» **DATA EXTRACTS**:
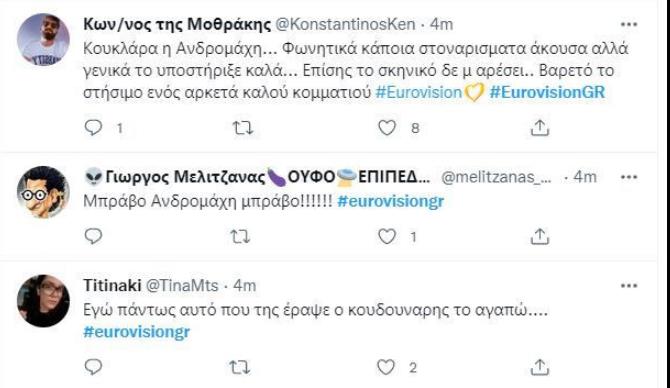Retweet the Μπράβο Ανδρομάχη μπράβο tweet

(x=240, y=236)
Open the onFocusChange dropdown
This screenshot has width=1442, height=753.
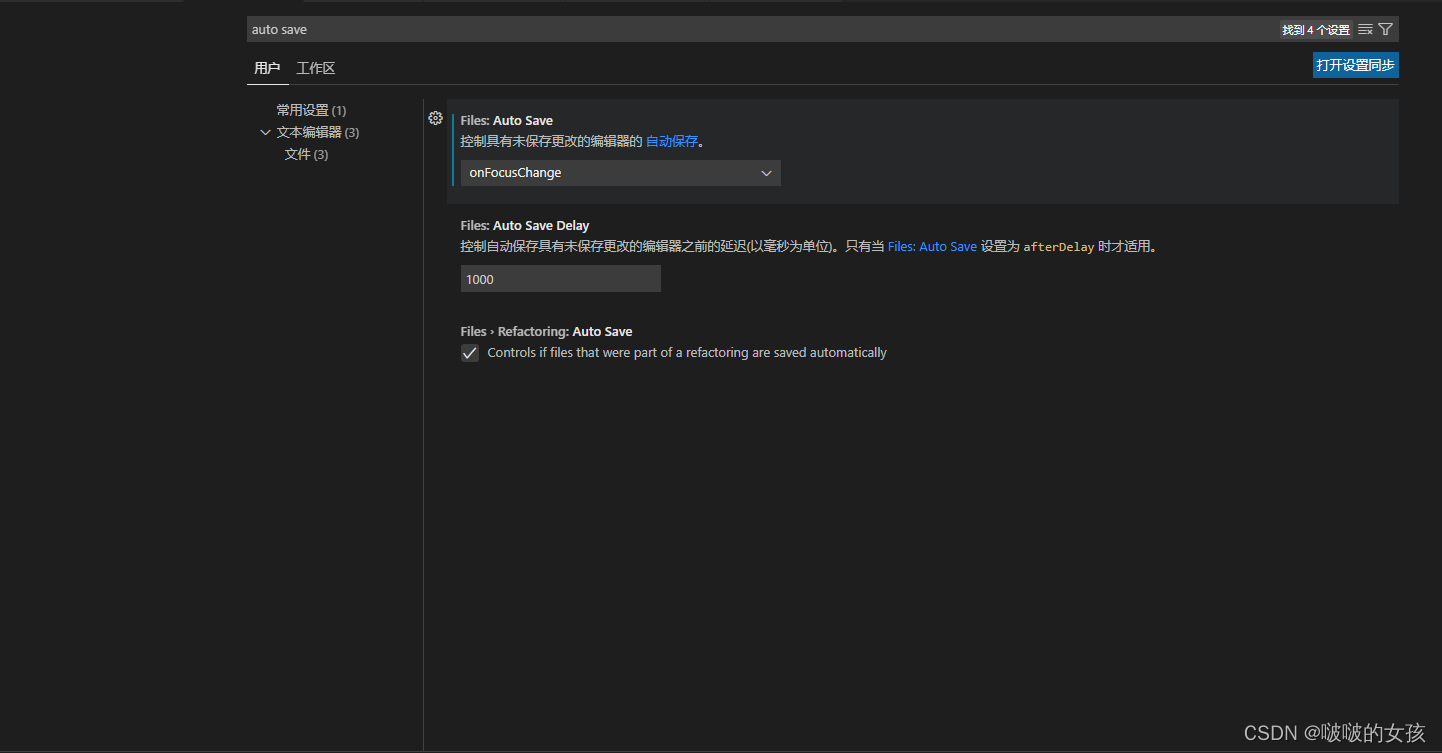coord(621,173)
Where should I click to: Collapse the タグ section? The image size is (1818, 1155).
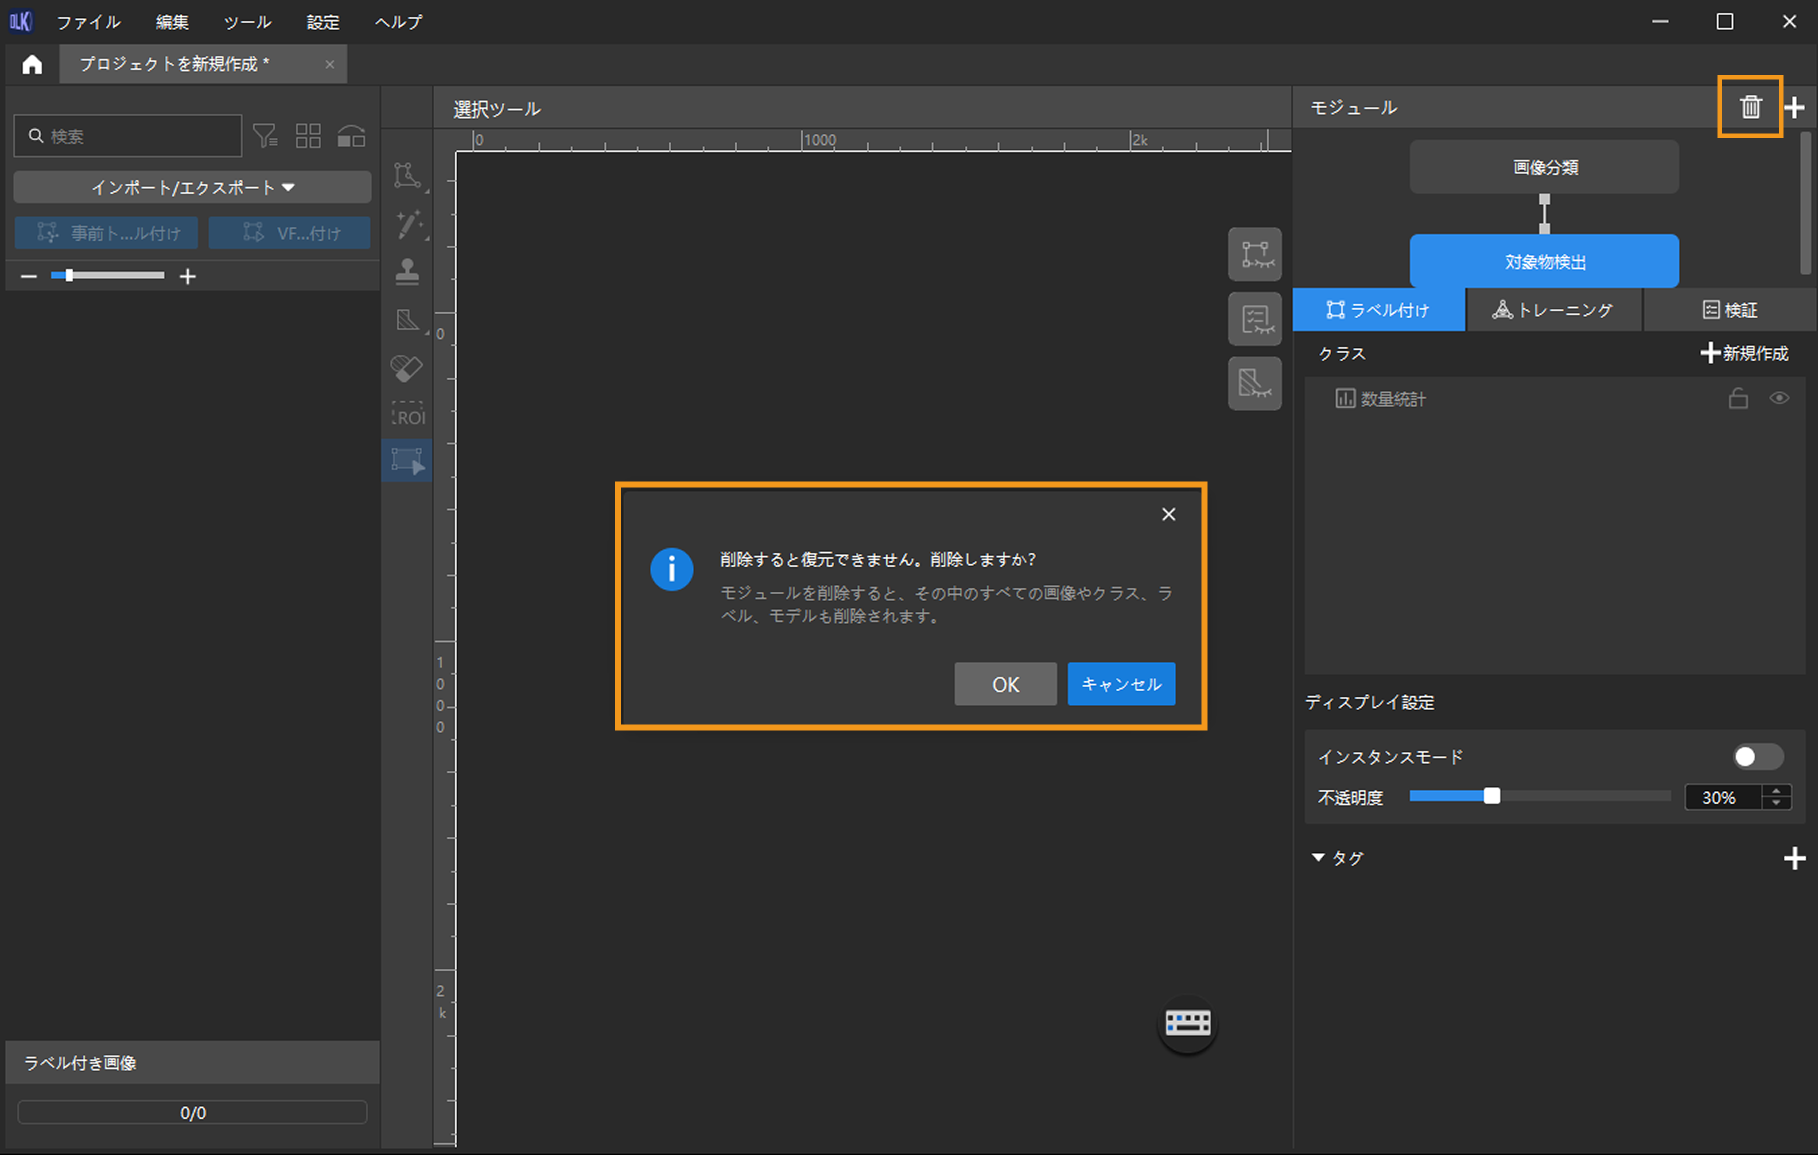1318,858
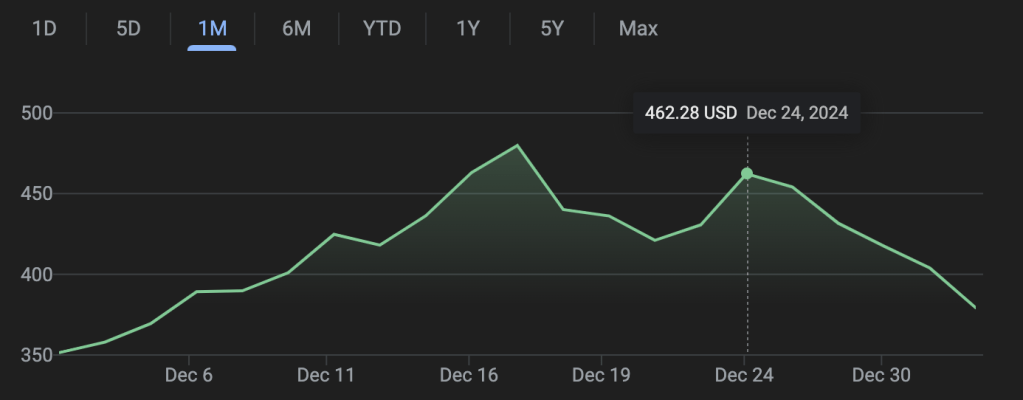Click the Dec 16 date on the axis
The height and width of the screenshot is (400, 1023).
coord(469,375)
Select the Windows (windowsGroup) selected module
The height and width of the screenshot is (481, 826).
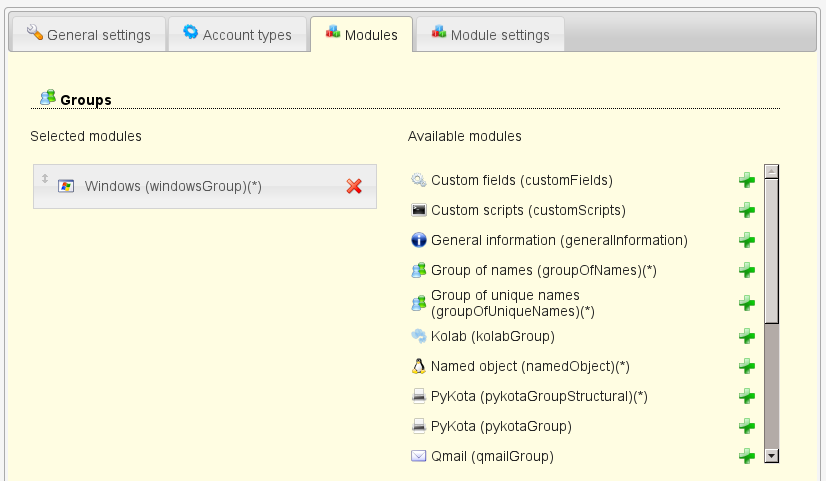pyautogui.click(x=173, y=186)
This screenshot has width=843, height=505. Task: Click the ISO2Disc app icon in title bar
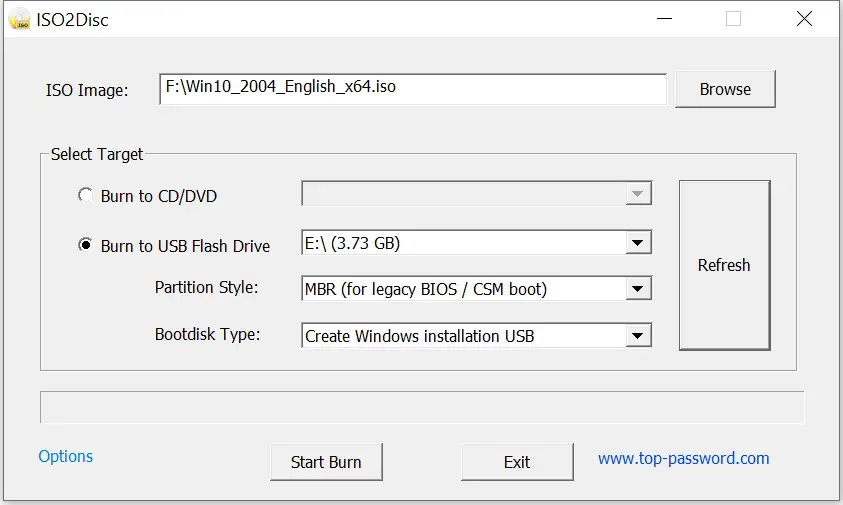click(19, 19)
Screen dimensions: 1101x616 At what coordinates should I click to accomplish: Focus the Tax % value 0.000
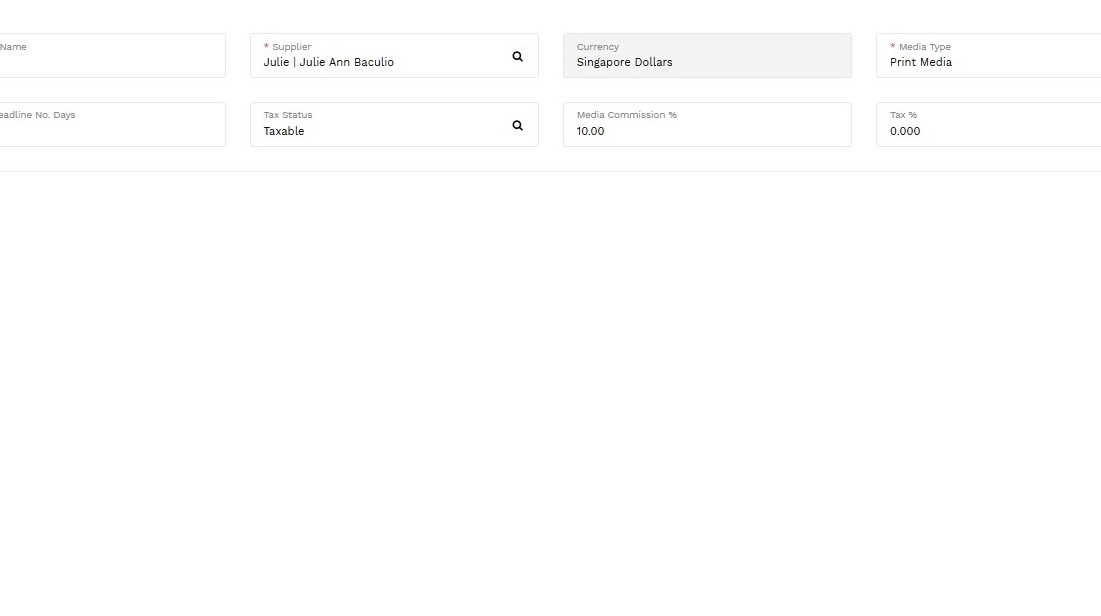coord(905,131)
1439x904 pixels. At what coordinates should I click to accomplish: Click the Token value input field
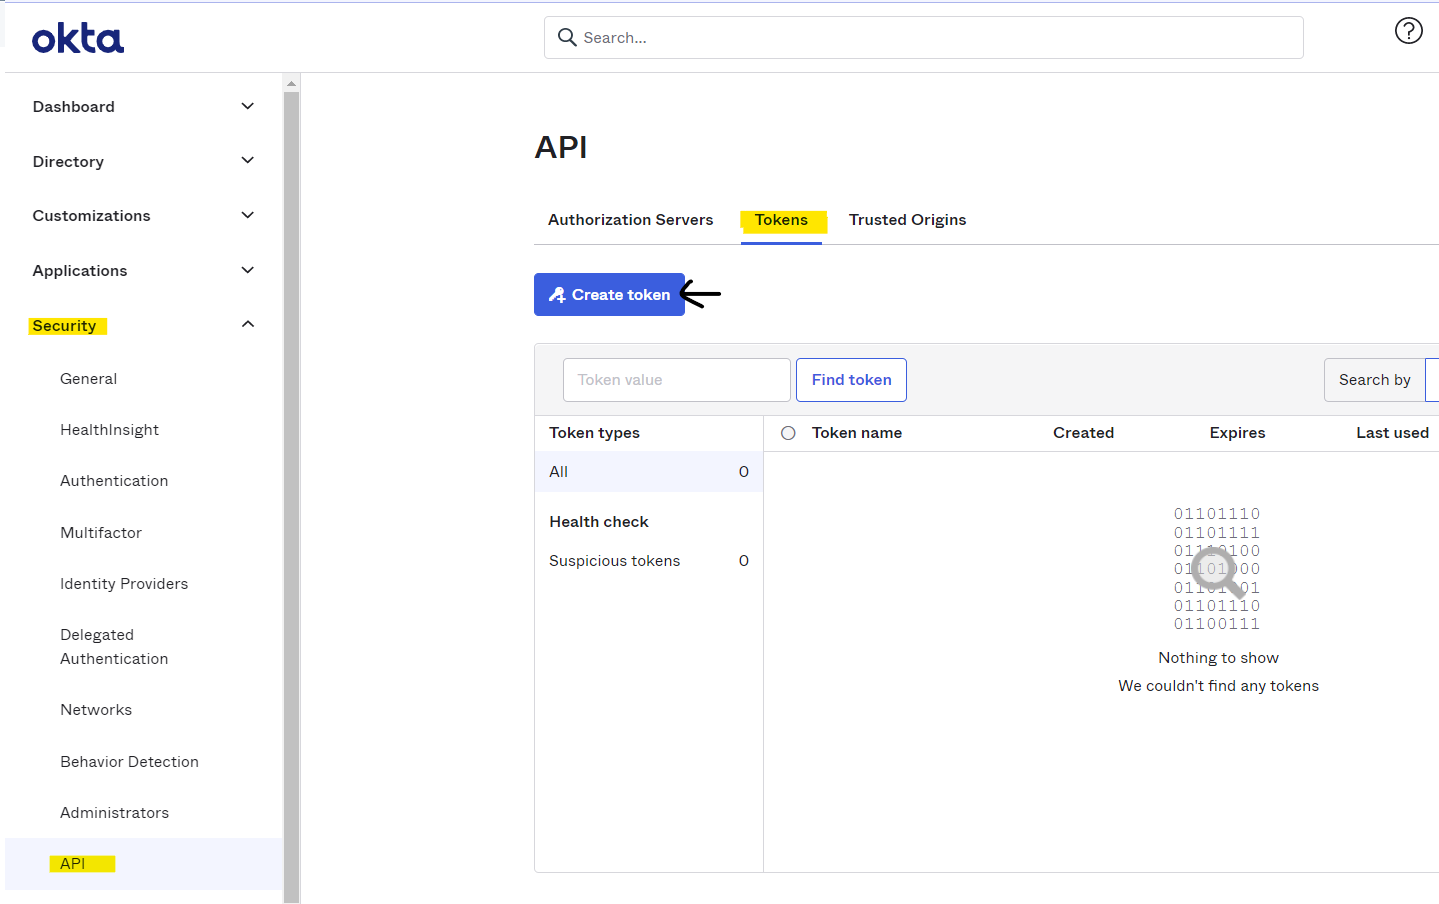pyautogui.click(x=676, y=379)
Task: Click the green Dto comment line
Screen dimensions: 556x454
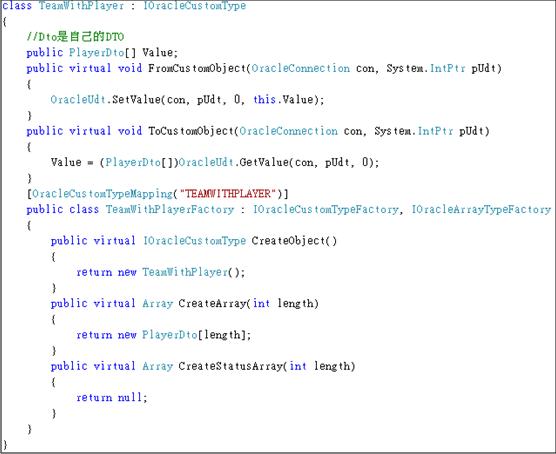Action: coord(75,37)
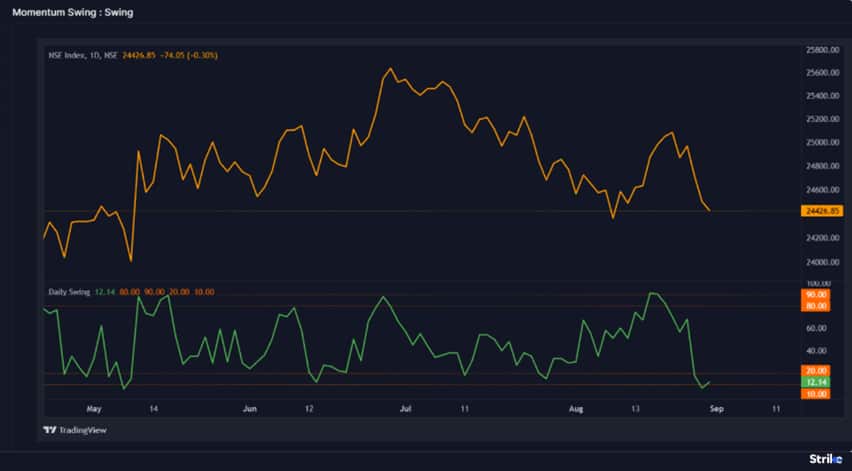Select the Jul date on time axis
Screen dimensions: 852x471
coord(406,409)
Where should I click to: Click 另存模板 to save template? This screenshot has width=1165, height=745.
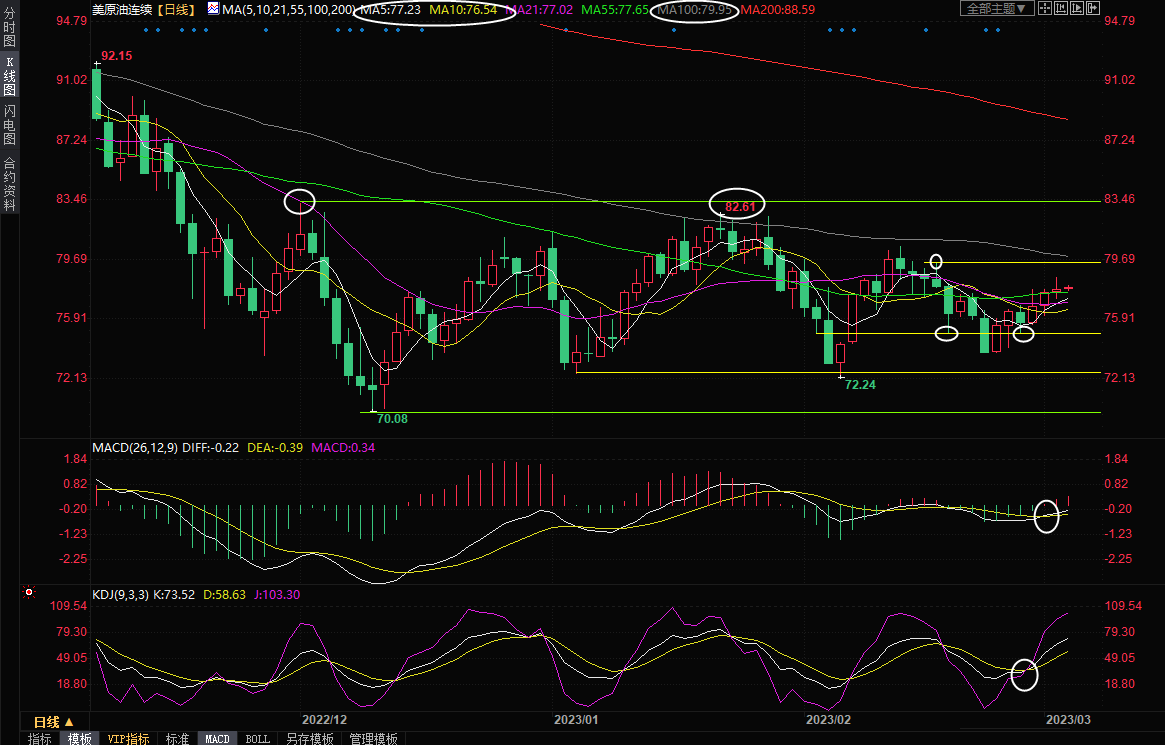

» **EXERCISE GOAL**: Every line from the one that contains "Task: Click the green Dto comment line" through the end of the records above is to be reproduced exactly; no picture goes in the copy.

» **TASK ANSWER**:
Task: Click the green Dto comment line
Screen dimensions: 556x454
Action: coord(75,37)
Select the Jul date on time axis
Screen dimensions: 852x471
coord(406,409)
Where should I click to: Click 另存模板 to save template? This screenshot has width=1165, height=745.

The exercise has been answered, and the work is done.